Asalta aquí la pregunta si este es el camino más acertado para terminar con la producción de drogas o es una invitación a transitar la misma ruta de reducción de la oferta donde se fracasó tantas veces. Con lógica silogística se supone que, eliminando los arbustos de coca hasta la raíz, la materia prima escaseará en los laboratorios y por tanto la capacidad exportadora de las mafias resultará afectada. El balance de las estadísticas en las últimas seis décadas es contraevidente. Después de millones hectáreas destruidas, la cadena de producción se reestructuró con rapidez pasmosa, gracias a que los incentivos gananciales del prohibicionismo, verdadero motor del narcotráfico, siguieron funcionando a nivel mundial.

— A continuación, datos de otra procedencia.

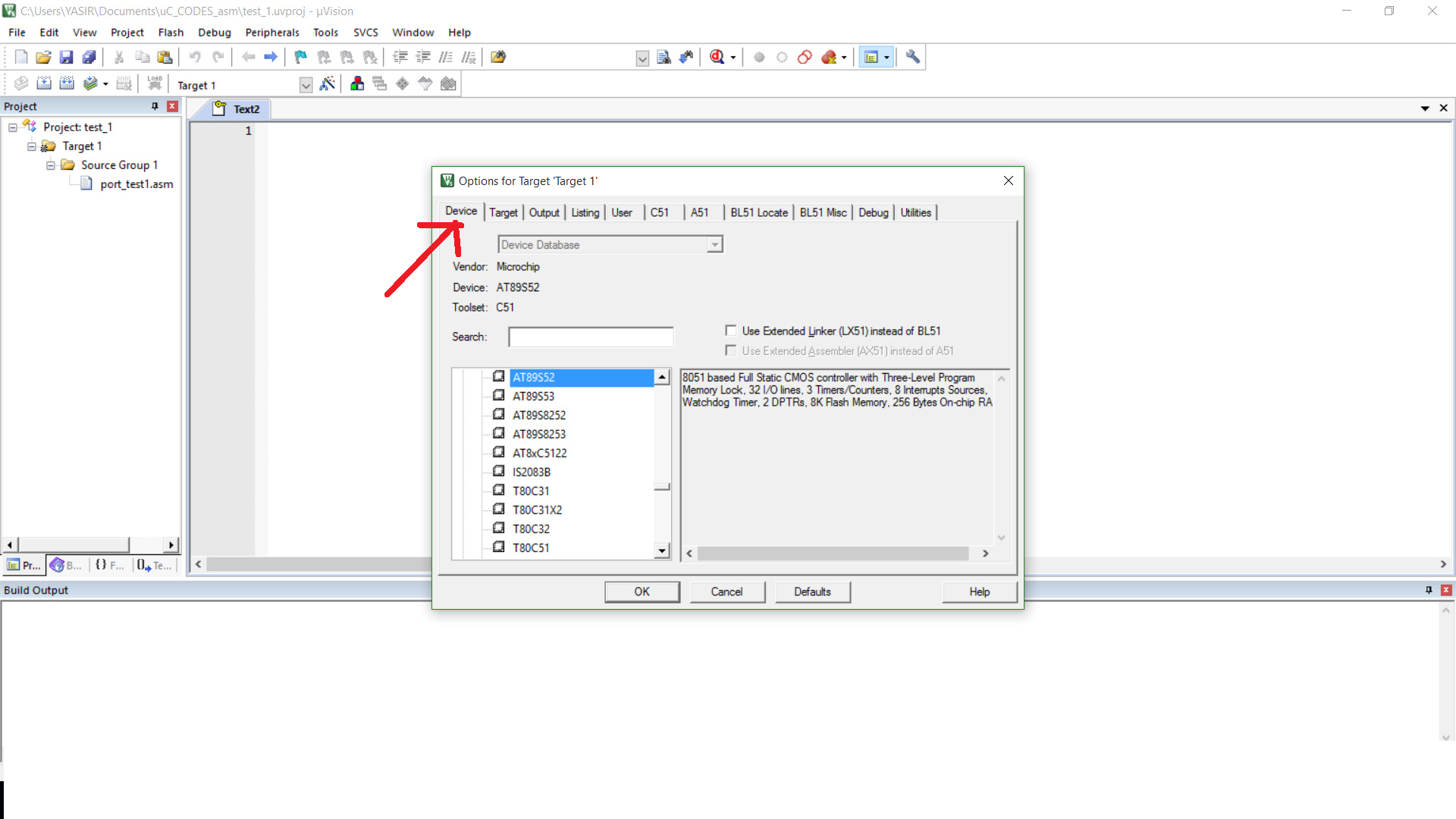Click the Start/Stop Debug Session icon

Se olvidan también dos lecciones aprendidas: una, que los dividendos de las drogas y las disputas violentas por su apropiación se debilitan solo transitoriamente con la reducción de las hectáreas sembradas. Y dos, que las economías extractivistas lícitas e ilícitas entrelazadas, como la minería, la ganadería extensiva y el contrabando, mueven sus factores de producción donde convenga, entre renglones, países e incluso entre continentes.

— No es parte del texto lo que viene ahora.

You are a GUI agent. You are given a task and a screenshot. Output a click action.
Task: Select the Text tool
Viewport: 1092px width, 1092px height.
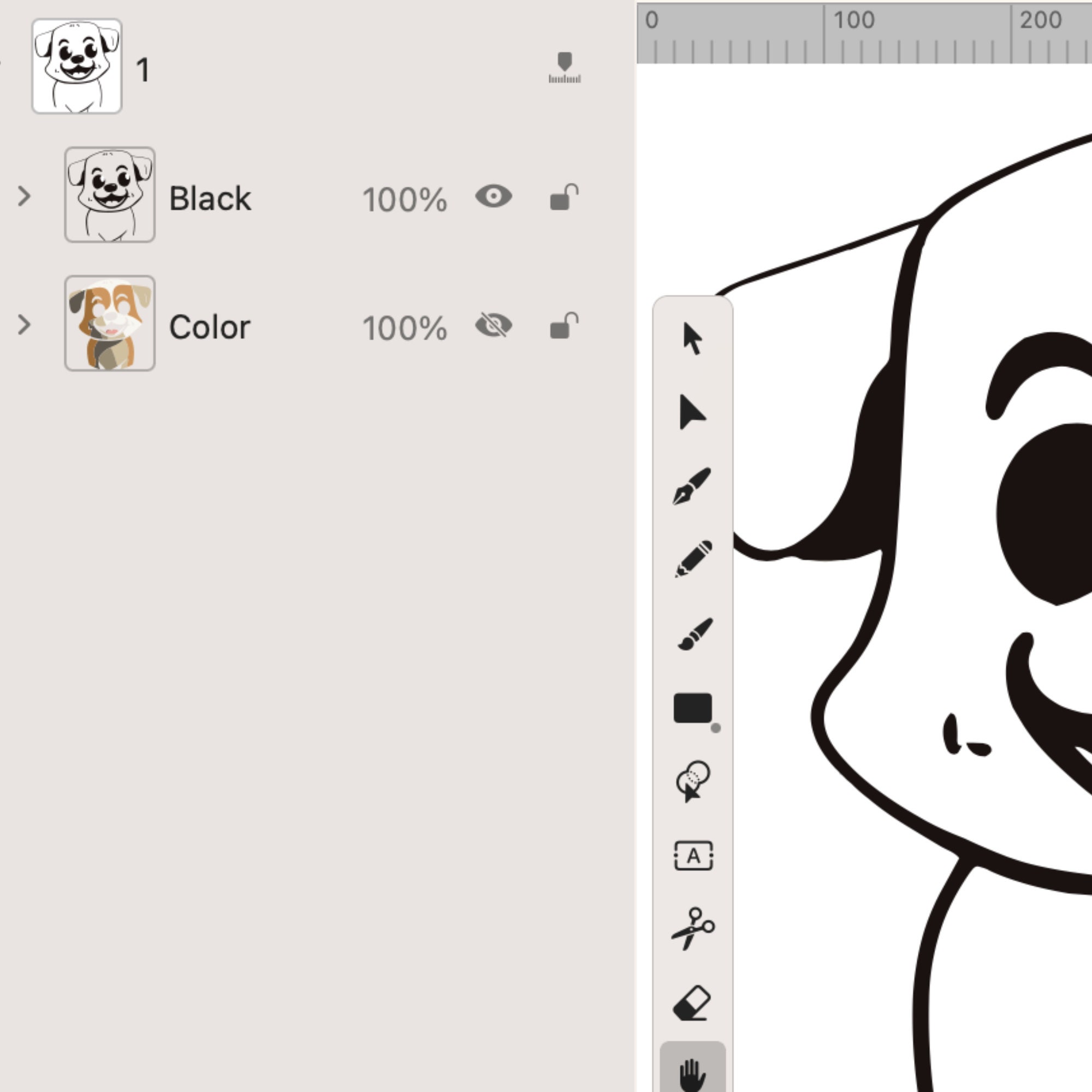tap(693, 855)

En Viena escuchamos también un alegato muy bien fundamentado sobre el significado cultural y las prácticas ancestrales que los pueblos indígenas dan a las plantas sagradas. Si bien este derecho es irrenunciable, los argumentos contra la estigmatización de la planta de coca deben avanzar en otros aspectos. Colombia es una nación pluriétnica pero mayoritariamente mestiza en su composición demográfica, donde el uso tradicional de la hoja no tiene el peso que conocemos en Bolivia o Perú, y donde el 95% o más de las 253 mil hectáreas que se sembraron en 2023 fueron potencialmente transformadas en clorhidrato de cocaína para el mercado externo.
Aun así, los campesinos que la siembran, no deben ser criminalizados como narcotraficantes, ni como aliados o instrumentos de los grupos armados por coexistir, en condiciones por demás difíciles, en los mismos territorios. Esos productores tienen derecho a reconvertir su economía sin la amenaza de la erradicación forzosa y con algo más robusto que la sustitución voluntaria puntual, llámese de emergencia humanitaria o seguridad alimentaria, que como se ha demostrado no es sostenible, ni transforma integralmente los territorios, como es la aspiración del Plan Nacional de Desarrollo 2022-2026 y del Acuerdo de Paz de 2016.

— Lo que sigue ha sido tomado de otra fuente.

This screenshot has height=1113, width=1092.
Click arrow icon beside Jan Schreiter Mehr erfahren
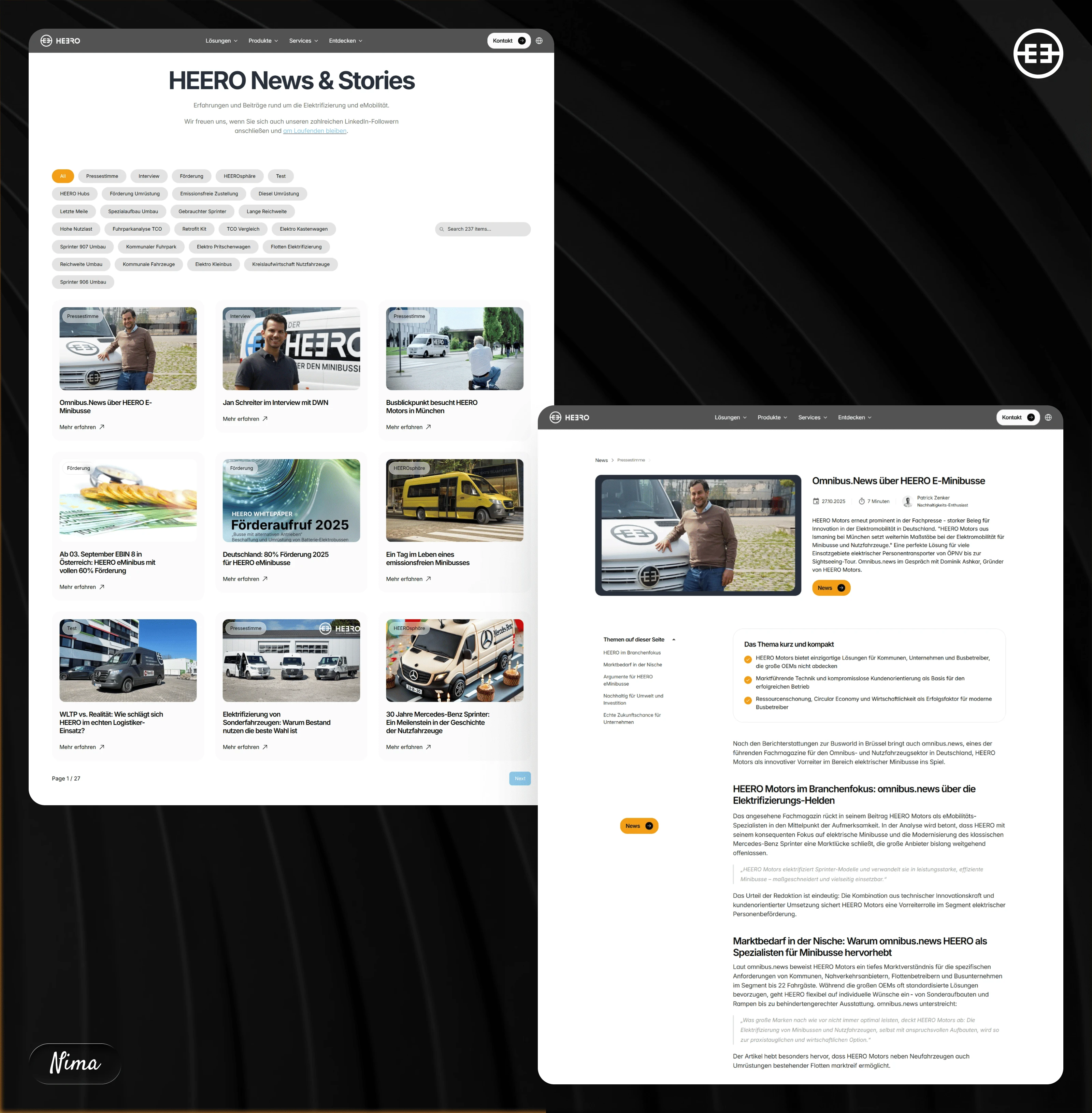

La realidad de Colombia como primer productor de coca – cocaína del mundo, con 500.000 familias mestizas, negras e indígenas que cultivan coca, cannabis y amapola, con un conflicto armado que se fragmenta y degrada sin parar y desde hace mes y medio con el garrote caprichoso de Donald Trump sobre nuestras cabezas, exige al menos un discurso coherente sobre las plantas y sobre quienes las cultivan.
Digámoslo sin ambages. La desclasificación de la hoja de coca como sustancia peligrosa es políticamente relevante porque le quita un ladrillo al edificio esperpéntico del prohibicionismo internacional. Así debe resaltarse.